- The AUD/USD rallied a bit during the trading session on Friday, as we reached the 200-Day EMA area yet again.
- We have not been able to break above it, but we are most certainly in that neighborhood.
- Ultimately, this is a situation where you continue to see a lot of upward pressure based upon the idea of interest rates dropping in the United States, but the question now becomes what will happen after the Federal Reserve meeting next week?
Looking at this chart, if we were to break above the 200-Day EMA, you are still technically in the up-trending channel, so you do need to keep in mind that you need to break above that trendline as well. If we can break above there, the market then opens the possibility of a move to the 0.70 level. The 0.70 level is an area that a lot of people will pay close attention to as well, as it is a large, round, psychologically significant figure. With this being the case, I think we’ve got a situation where it favors the outside, but that can change in a heartbeat if we get some type of major “risk off move.”
Waiting for a Bigger Move
If we see the market turnaround after the Federal Reserve meeting, that could be yet. We could have just seen the high and the rally. It’ll be interesting to see all this plays out, but I do think that we have a situation where things are going to become more volatile, not less, especially as we are getting close to the end of the year and a lack of liquidity. Ultimately, this is a situation where you can see a lot of potentials, but right now it looks like we are compressing before a bigger move.

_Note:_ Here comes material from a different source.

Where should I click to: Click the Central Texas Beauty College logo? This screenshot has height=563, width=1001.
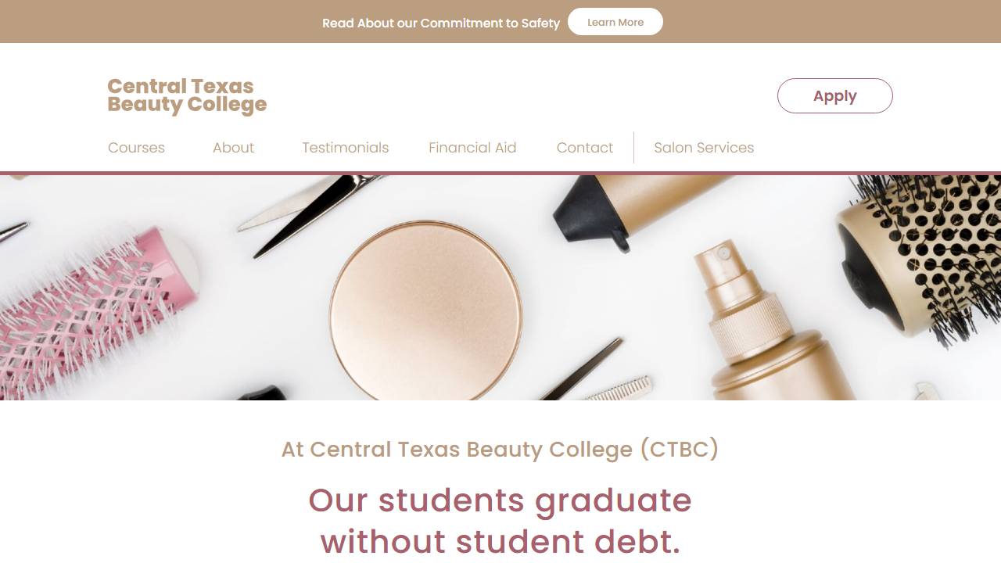point(187,96)
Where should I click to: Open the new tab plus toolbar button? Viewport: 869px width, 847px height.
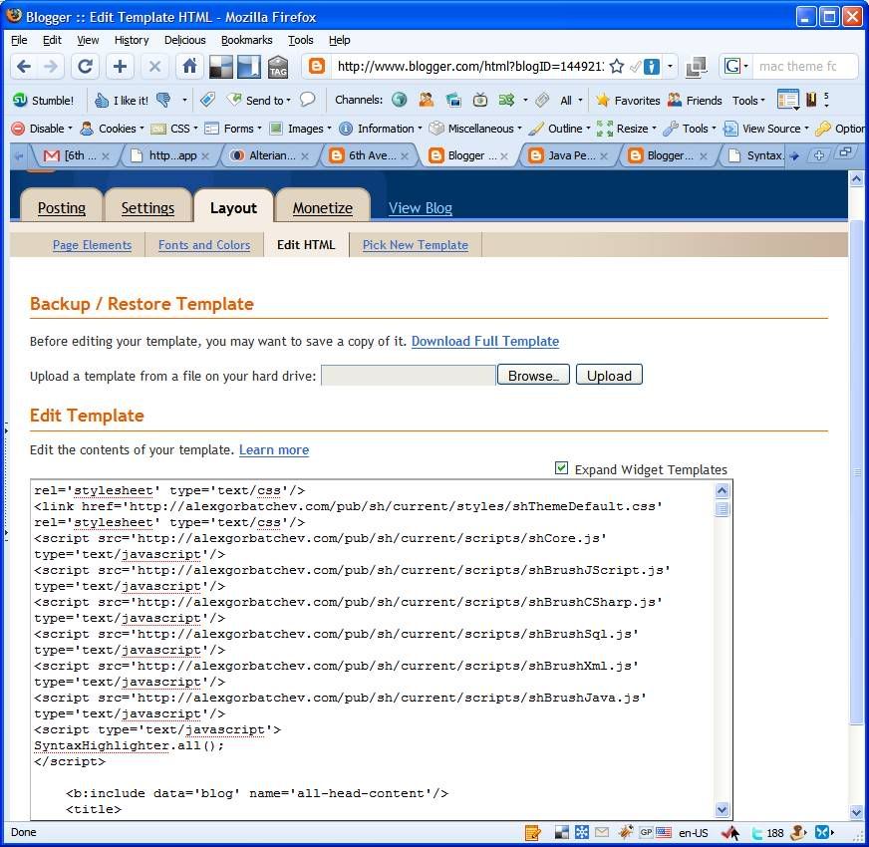coord(120,67)
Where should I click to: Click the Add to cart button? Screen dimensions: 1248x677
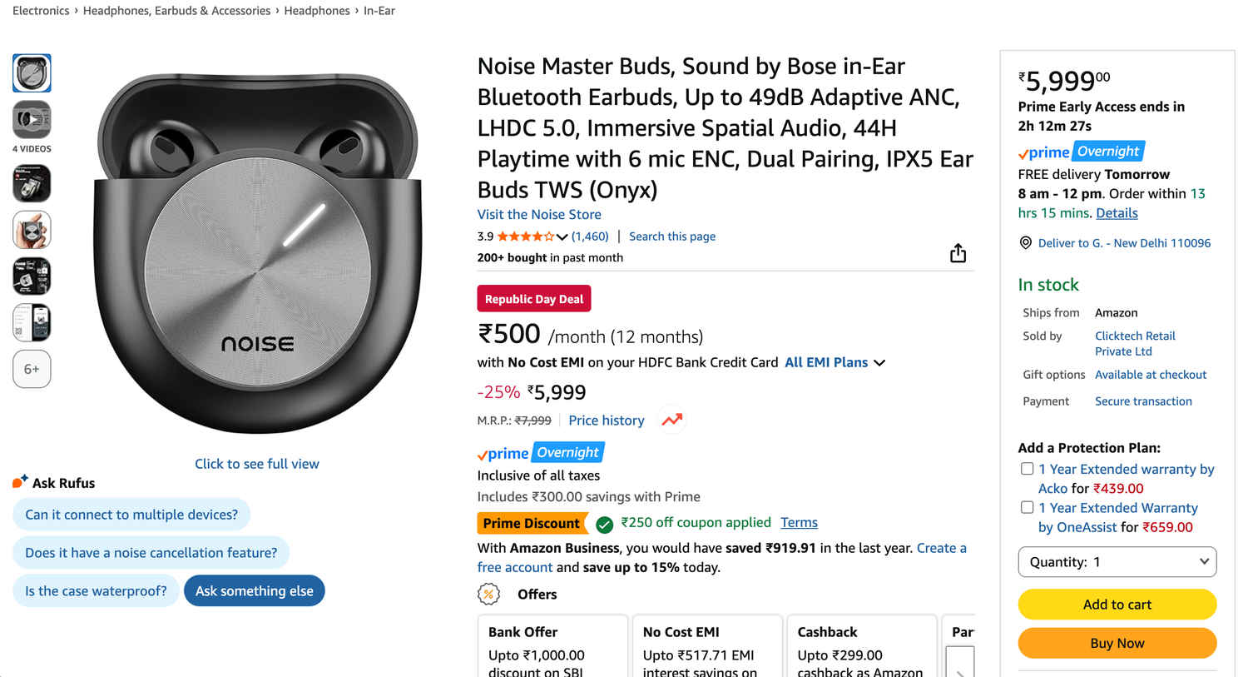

The question now is whether we are going to have enough volume late in the year to get this market moving, or if we just simply are going to bounce around to kill time between now and New Year’s Day. I think the potential is high that this might be one of the bigger bins, mainly since the Australian dollar is highly sensitive to China, which is now trying to reopen. That’s a fluid situation as well, so if you are going to see a noisy pair, is probably going to be this one.